In the entries below, find the line with "Click the blue dot next to Boxing" and the line with "Click the eye"; give again those lines and every line between them, exactly.

Saved entries
· · · ·

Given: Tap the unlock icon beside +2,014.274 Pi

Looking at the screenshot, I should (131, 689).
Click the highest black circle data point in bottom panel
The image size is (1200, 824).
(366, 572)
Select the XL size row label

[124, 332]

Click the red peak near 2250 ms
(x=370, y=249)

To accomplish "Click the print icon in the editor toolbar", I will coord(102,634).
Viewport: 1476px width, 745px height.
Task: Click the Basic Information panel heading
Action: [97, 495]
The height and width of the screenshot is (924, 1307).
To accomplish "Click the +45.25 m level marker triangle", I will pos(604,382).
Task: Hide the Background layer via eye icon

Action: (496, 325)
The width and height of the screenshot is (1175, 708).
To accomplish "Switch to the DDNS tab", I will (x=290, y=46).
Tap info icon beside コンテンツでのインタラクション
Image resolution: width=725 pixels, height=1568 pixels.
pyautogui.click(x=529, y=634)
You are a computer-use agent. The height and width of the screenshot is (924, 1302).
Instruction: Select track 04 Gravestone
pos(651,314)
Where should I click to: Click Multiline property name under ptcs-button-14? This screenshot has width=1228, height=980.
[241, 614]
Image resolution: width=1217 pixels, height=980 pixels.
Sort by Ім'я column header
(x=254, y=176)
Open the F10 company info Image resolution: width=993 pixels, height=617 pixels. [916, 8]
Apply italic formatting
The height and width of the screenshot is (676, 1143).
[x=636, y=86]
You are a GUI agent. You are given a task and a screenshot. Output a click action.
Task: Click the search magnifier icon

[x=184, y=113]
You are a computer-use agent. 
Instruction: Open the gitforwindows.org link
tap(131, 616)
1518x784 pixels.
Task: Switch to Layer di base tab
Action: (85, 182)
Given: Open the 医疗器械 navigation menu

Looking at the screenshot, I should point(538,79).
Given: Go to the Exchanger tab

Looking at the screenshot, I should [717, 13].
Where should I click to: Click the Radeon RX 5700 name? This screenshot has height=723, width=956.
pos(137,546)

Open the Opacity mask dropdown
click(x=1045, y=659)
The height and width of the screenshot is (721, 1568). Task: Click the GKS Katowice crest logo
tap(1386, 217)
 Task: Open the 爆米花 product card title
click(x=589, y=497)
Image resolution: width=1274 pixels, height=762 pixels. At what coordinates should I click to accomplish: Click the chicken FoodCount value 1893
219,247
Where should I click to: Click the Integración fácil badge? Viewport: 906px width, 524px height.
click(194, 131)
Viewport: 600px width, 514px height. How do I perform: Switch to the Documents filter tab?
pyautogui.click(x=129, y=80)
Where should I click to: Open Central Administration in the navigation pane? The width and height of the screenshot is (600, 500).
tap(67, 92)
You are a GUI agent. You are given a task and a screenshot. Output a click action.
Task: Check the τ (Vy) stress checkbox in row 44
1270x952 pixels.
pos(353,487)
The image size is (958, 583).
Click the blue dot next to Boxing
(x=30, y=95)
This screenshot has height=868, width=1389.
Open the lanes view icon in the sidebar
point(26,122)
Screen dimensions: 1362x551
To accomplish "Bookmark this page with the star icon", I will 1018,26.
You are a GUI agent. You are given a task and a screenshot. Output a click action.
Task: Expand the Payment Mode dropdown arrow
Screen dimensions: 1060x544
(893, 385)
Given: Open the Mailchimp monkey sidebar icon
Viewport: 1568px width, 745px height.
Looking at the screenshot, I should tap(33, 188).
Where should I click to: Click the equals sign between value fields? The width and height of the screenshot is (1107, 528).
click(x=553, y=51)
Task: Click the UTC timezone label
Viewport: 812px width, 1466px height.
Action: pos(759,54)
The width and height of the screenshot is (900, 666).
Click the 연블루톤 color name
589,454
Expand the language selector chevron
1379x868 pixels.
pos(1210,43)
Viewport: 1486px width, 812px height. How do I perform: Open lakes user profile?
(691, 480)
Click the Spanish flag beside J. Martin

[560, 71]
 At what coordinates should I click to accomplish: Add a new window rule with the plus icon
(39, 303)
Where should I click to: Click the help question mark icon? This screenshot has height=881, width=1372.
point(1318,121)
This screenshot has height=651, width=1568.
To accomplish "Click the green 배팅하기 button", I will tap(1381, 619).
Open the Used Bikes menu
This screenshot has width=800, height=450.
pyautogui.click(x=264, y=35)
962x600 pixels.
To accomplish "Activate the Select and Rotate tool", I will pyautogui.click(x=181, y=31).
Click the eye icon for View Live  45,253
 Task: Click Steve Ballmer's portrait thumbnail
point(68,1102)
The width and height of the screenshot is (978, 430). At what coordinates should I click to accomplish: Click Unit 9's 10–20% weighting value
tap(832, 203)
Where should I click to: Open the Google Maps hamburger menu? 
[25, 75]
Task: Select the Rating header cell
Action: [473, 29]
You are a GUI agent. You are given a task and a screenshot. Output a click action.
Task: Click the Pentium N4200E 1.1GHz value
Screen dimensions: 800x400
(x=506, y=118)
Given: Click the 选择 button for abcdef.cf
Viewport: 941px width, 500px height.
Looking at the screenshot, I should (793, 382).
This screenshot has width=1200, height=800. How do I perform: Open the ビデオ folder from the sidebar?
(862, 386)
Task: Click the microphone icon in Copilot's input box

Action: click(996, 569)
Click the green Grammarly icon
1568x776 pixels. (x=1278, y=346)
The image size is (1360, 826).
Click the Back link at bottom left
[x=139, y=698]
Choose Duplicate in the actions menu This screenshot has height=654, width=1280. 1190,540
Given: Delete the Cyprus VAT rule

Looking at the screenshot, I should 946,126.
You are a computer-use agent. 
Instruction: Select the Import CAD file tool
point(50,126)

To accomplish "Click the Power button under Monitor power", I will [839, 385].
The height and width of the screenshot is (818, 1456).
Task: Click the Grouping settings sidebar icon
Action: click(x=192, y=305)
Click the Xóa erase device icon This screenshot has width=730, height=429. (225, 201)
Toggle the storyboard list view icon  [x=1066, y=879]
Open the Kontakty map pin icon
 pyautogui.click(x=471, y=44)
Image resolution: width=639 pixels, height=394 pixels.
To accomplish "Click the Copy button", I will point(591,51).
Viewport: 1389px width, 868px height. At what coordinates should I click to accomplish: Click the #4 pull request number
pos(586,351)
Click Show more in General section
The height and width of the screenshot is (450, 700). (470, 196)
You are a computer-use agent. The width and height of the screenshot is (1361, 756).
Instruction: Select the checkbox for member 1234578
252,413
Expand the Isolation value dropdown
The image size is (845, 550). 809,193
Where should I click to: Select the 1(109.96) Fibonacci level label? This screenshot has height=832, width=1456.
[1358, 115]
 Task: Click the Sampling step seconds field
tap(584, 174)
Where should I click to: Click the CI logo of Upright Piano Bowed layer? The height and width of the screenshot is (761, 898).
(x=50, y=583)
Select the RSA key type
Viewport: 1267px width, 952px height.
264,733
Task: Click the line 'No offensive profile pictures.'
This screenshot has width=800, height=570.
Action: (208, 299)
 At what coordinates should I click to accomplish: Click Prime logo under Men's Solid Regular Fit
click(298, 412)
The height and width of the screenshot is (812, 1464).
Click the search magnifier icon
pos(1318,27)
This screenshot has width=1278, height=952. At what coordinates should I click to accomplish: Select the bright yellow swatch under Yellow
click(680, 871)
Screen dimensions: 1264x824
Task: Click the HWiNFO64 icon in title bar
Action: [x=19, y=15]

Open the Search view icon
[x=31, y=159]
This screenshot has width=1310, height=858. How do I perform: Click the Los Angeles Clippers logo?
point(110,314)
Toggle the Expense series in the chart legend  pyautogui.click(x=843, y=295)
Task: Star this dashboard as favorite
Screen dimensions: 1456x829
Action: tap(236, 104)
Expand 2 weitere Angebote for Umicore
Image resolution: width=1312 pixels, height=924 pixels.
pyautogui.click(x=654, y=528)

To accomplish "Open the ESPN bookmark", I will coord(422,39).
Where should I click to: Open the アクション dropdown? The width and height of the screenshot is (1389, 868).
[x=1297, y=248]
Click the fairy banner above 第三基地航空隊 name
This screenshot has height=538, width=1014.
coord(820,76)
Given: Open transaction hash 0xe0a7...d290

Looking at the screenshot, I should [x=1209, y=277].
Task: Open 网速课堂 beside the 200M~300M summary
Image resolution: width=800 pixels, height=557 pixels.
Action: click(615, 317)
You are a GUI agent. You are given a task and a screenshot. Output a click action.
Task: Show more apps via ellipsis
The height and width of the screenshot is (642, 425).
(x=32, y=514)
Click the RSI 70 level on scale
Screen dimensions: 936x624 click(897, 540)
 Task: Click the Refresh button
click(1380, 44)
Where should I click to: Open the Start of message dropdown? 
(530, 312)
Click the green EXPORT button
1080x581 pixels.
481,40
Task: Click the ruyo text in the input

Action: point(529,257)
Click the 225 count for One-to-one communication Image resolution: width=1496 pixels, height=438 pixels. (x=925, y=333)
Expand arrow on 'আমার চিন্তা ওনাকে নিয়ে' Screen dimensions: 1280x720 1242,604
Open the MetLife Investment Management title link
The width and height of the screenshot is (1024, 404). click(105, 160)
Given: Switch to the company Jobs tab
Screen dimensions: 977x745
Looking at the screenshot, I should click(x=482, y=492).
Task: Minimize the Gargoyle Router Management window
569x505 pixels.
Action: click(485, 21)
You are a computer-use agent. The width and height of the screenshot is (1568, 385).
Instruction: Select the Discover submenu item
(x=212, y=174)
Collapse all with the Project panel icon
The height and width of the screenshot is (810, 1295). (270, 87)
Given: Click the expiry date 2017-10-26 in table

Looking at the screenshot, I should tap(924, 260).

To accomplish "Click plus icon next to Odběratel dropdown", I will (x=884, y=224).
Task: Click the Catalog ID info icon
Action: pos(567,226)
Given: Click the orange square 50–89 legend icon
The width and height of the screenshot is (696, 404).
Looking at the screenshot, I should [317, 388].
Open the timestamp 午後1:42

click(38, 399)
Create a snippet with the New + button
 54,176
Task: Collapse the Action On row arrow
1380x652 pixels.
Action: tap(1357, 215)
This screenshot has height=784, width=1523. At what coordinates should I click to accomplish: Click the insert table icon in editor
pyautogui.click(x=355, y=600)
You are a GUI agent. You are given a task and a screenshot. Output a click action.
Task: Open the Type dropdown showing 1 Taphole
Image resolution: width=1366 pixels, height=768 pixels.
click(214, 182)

· · · ·

*OUTPUT BELOW*:
Click the blue dot next to Boxing
(x=30, y=95)
This screenshot has height=868, width=1389.
Open the lanes view icon in the sidebar
point(26,122)
Screen dimensions: 1362x551
To accomplish "Bookmark this page with the star icon", I will 1018,26.
You are a GUI agent. You are given a task and a screenshot. Output a click action.
Task: Expand the Payment Mode dropdown arrow
Screen dimensions: 1060x544
(893, 385)
Given: Open the Mailchimp monkey sidebar icon
Viewport: 1568px width, 745px height.
Looking at the screenshot, I should tap(33, 188).
Where should I click to: Click the equals sign between value fields? The width and height of the screenshot is (1107, 528).
click(x=553, y=51)
Task: Click the UTC timezone label
Viewport: 812px width, 1466px height.
Action: pos(759,54)
The width and height of the screenshot is (900, 666).
Click the 연블루톤 color name
589,454
Expand the language selector chevron
1379x868 pixels.
pos(1210,43)
Viewport: 1486px width, 812px height. How do I perform: Open lakes user profile?
(691, 480)
Click the Spanish flag beside J. Martin

[560, 71]
 At what coordinates should I click to accomplish: Add a new window rule with the plus icon
(39, 303)
Where should I click to: Click the help question mark icon? This screenshot has height=881, width=1372.
point(1318,121)
This screenshot has height=651, width=1568.
To accomplish "Click the green 배팅하기 button", I will tap(1381, 619).
Open the Used Bikes menu
This screenshot has width=800, height=450.
pyautogui.click(x=264, y=35)
962x600 pixels.
To accomplish "Activate the Select and Rotate tool", I will pyautogui.click(x=181, y=31).
Click the eye icon for View Live  45,253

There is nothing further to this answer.